Most hypothyroid patients are unusually sensitive to anesthetic drugs, have prolonged recovery times, or have a higher incidence of cardiovascular instability or collapse. Hypothyroidism is characterized by decreased T3, T4 and increased levels of TSH. TSH is a sensitive indicator of hypothyroid state. Silent coronary artery disease (CAD) is common in hypothyroid patients, and thyroxine replacement therapy may unmask the underlying CAD.  Emergency treatment of severe hypothyroid patient with intravenous levothyroxine is associated with increased risk of precipitating myocardial ischemia. Thyroid replacement therapy needs meticulous monitoring of the patient with severe hypothyroid state.
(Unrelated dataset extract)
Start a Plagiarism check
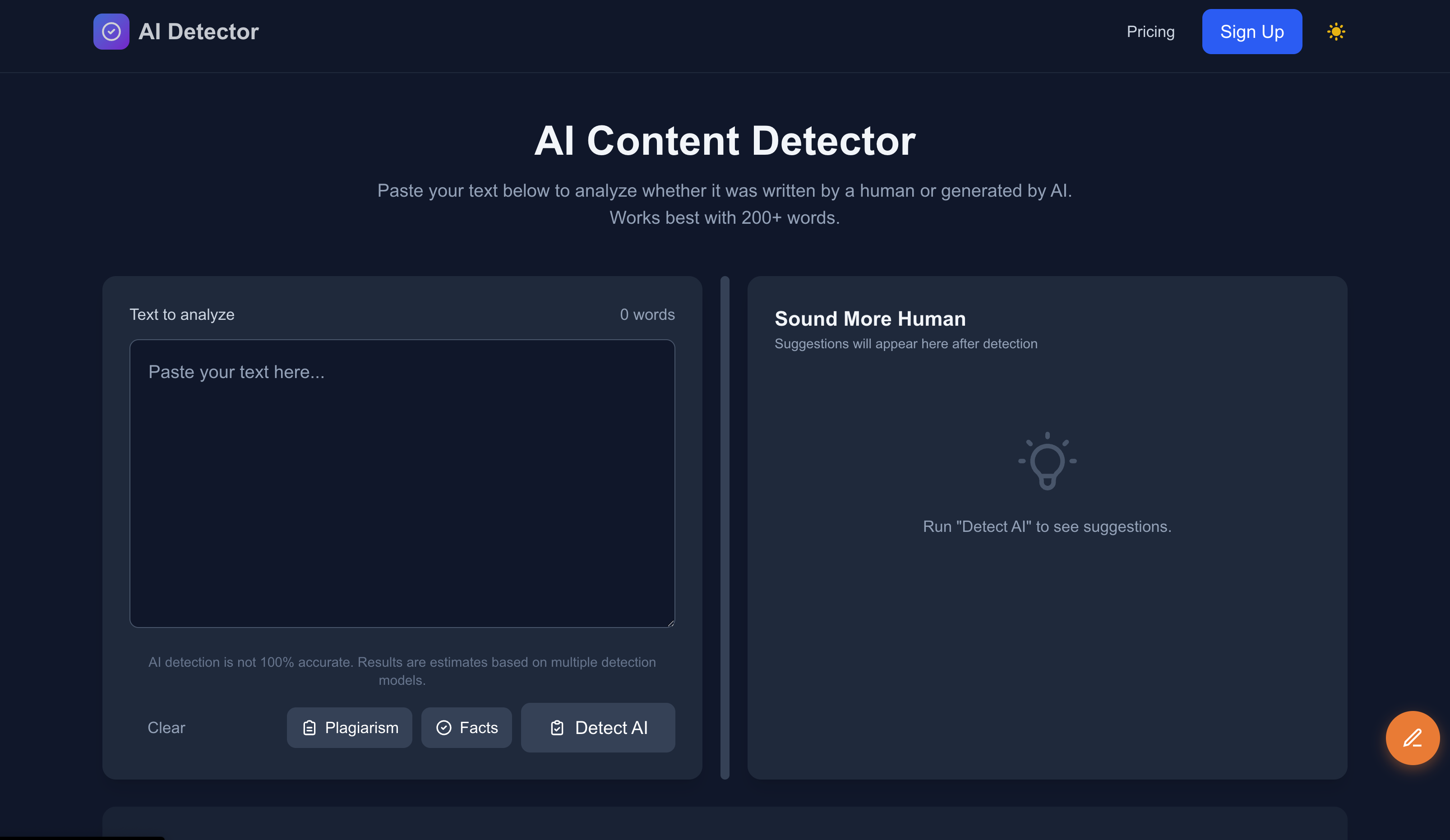 click(x=349, y=727)
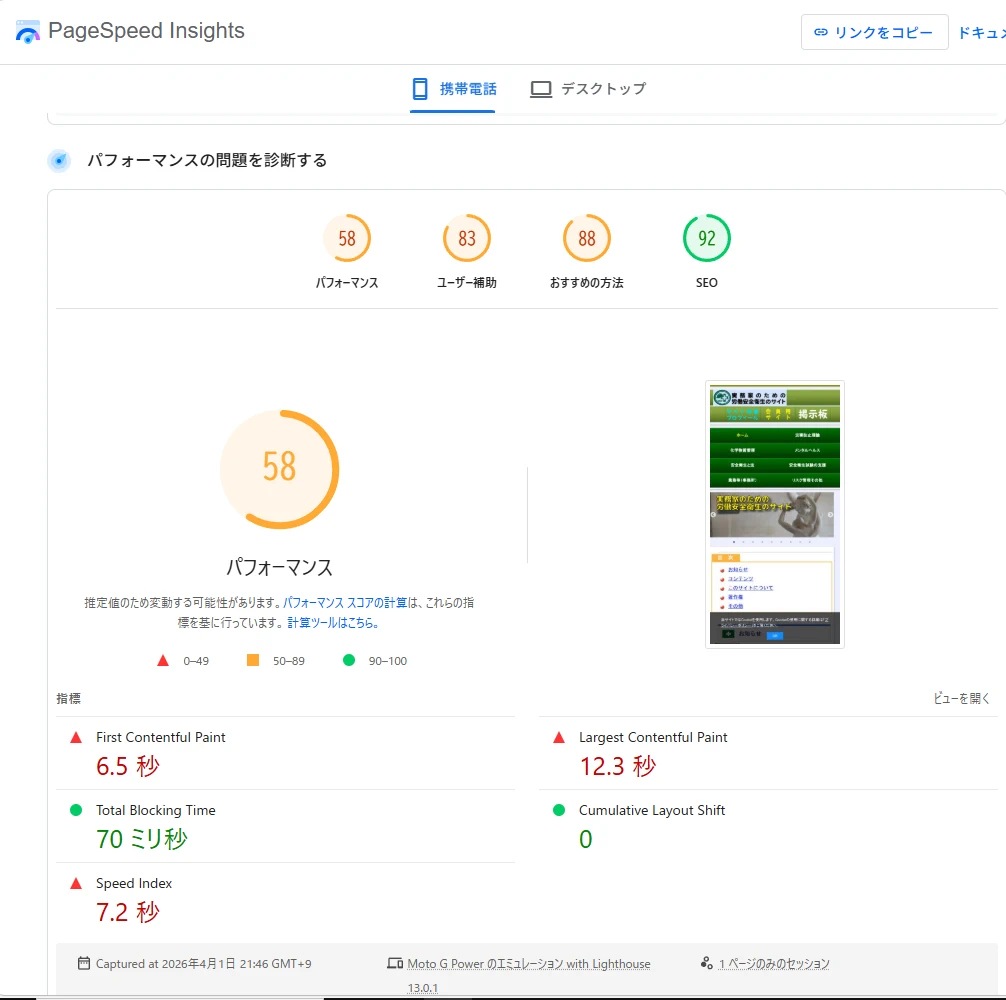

The incidence of adrenocortical insufficiency is increased with a reduced adrenocorticotrophic hormone response to stress, therefore these patients should receive hydrocortisone cover during periods of surgical stress.  The hypometabolic state of hypothyroidism necessitates careful perioperative cardiovascular monitoring and judicious use of anesthetic drugs and techniques. CEA is a known technique for hand surgery.  CEA allows one to reduce the dose of local anesthetic considerably compared to other regional techniques such as brachial plexus block. In addition, administration of the peripheral nerve block is also technically difficult because of poor response to peripheral nerve stimulation. ,, Polyneuropathy is more commonly associated with hypothyroid state. A unique case of a completely absent response to peripheral nerve stimulation prior to and after administration of neuromuscular blocking agent in normothermic and severely hypoyhyroid patient was reported.  In the postoperative period the peripheral nerve stimulation was found normal after 8 weeks, when the patient was euthyroid and the neuromuscular monitoring response occurred only after administration of the thyroxine replacement therapy. Nonetheless, there are reports of having severe plexopathy after administration of the regional nerve bocks for the surgical procedures.  These nerve conduction abnormalities usually revert back to normal over months with hormone replacement therapy.  The rationale of choosing regional anesthesia technique over general is obvious. However, CEA is not without complications. In addition to the technical complications, the most important sequelae of CEA are of respiratory compromise because of phrenic nerve block and the impairment of intercostal muscle function alongwith cardiovascular effects because of sympathetic block causing bradycardia and hypotension.  In the present case the dose of local anesthetic used was also minimum because of the fear of local anesthetic toxicity in the hypothyroid state. As hypothyroid patients are known to have respiratory depression, cardiovascular instability and reduced baroreceptor reflexes that dictate close monitoring and prompt therapeutic intervention.
We believe that in the hands of an experienced anesthesiologist and an awareness of the anesthetic implications of untreated hypothyroidism, CEA is safe and may assist in providing a good outcome in cases like this.